Prompt: Begin at the line below that holds "Given: Click the" and end at the line that holds "Task: Clear the network request log", transcribing each line exactly and skipping any picture.
── Data records ──
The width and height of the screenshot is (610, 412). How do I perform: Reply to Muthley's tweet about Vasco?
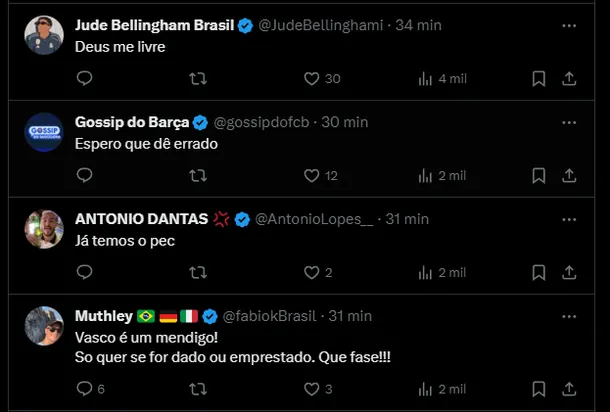pos(84,389)
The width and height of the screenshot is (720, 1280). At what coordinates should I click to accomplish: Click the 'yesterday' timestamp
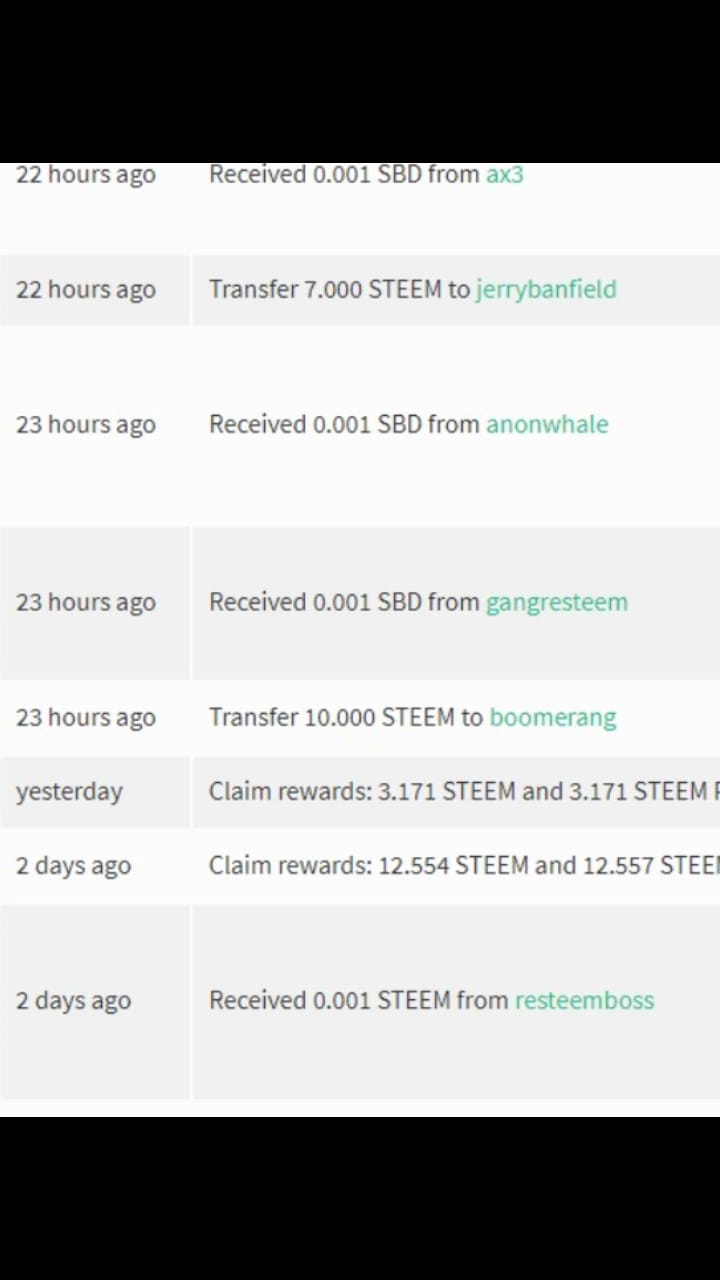pyautogui.click(x=69, y=792)
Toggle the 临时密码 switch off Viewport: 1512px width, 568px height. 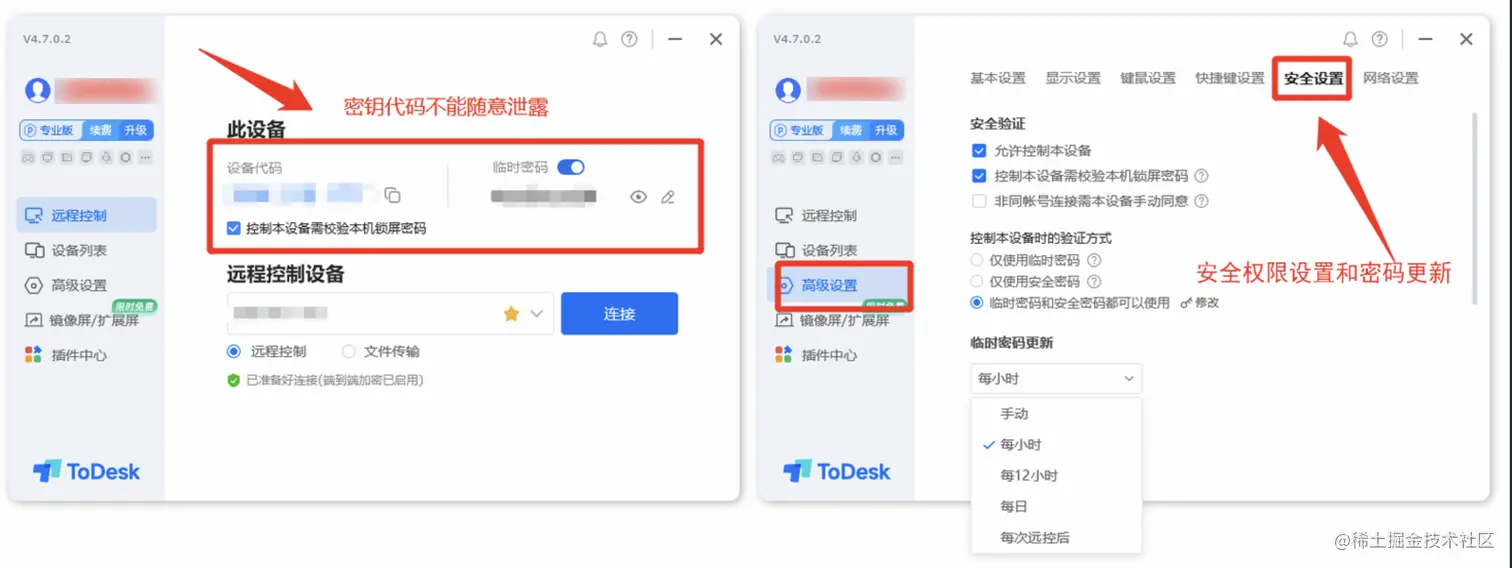(x=571, y=167)
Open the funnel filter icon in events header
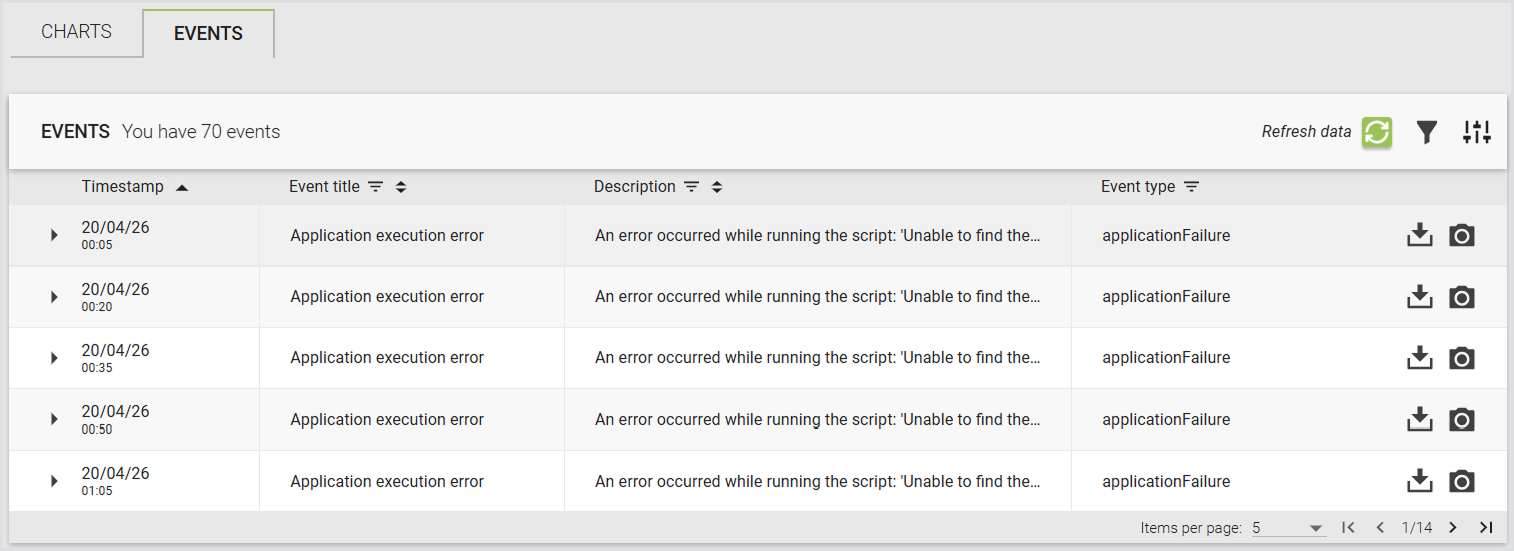The image size is (1514, 551). (1427, 132)
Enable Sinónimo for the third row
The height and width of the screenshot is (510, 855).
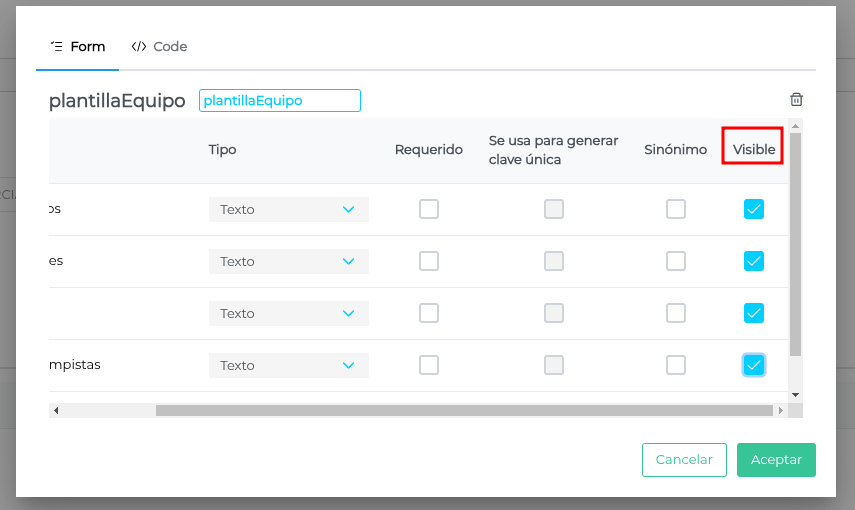(x=676, y=313)
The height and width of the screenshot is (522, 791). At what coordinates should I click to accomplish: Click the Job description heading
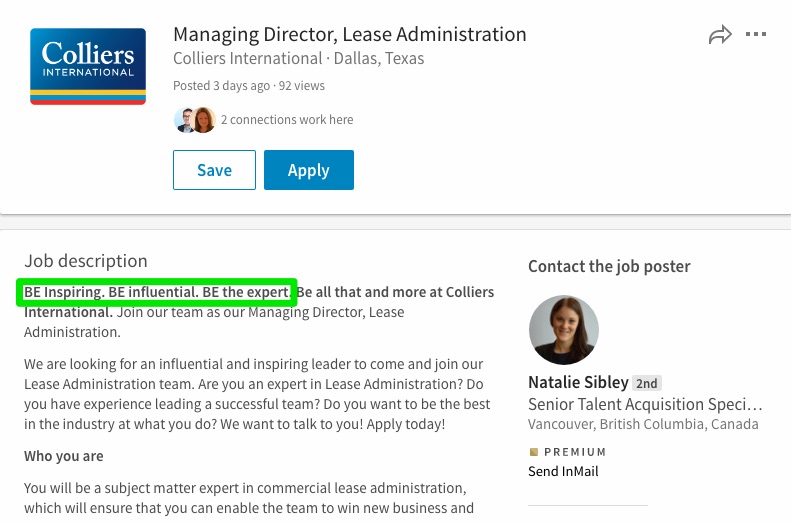(x=86, y=261)
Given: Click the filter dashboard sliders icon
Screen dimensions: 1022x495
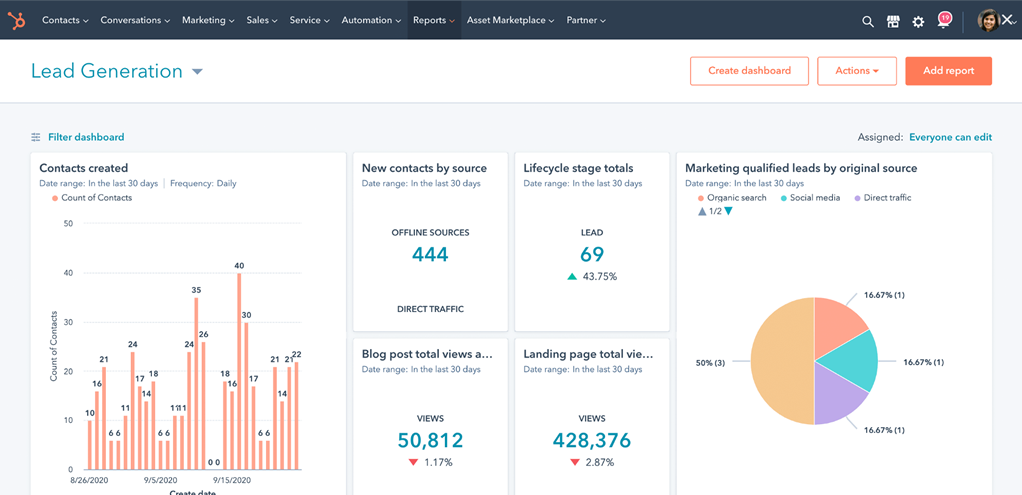Looking at the screenshot, I should (36, 137).
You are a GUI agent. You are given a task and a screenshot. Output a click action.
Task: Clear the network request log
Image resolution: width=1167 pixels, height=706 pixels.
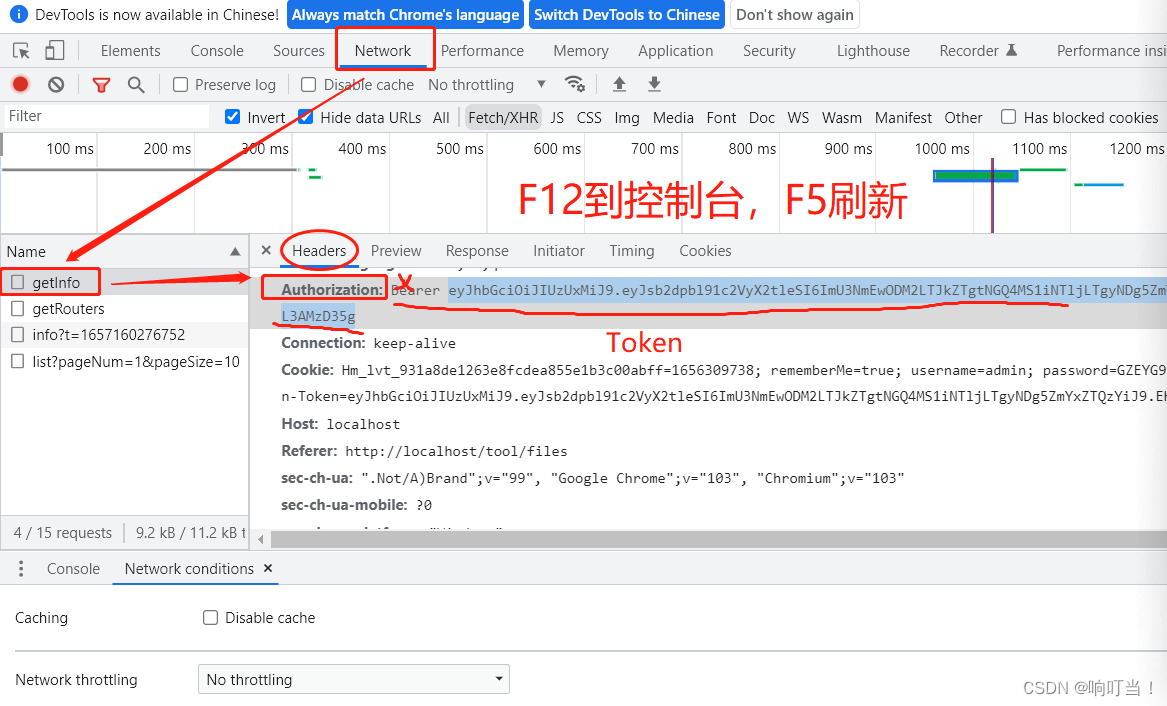click(x=56, y=84)
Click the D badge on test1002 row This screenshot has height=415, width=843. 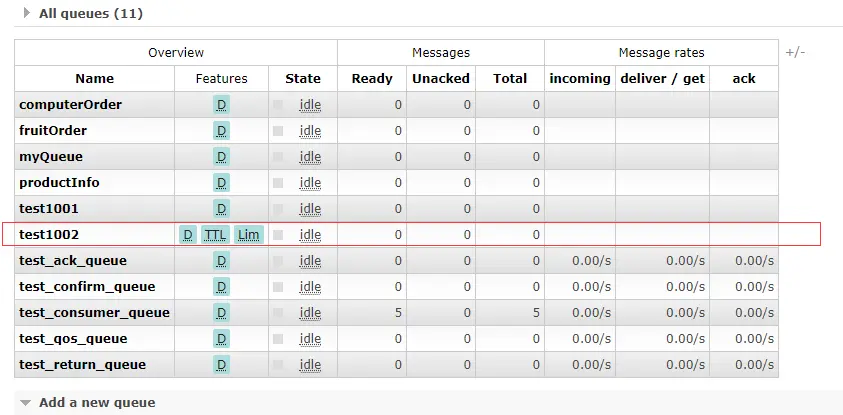tap(187, 234)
───
Reply to the exercise:
Given: Click the filter dashboard sliders icon
Screen dimensions: 1022x495
Looking at the screenshot, I should (36, 137).
You are a GUI agent. You are given a task and a screenshot. Output a click action.
Task: Clear the network request log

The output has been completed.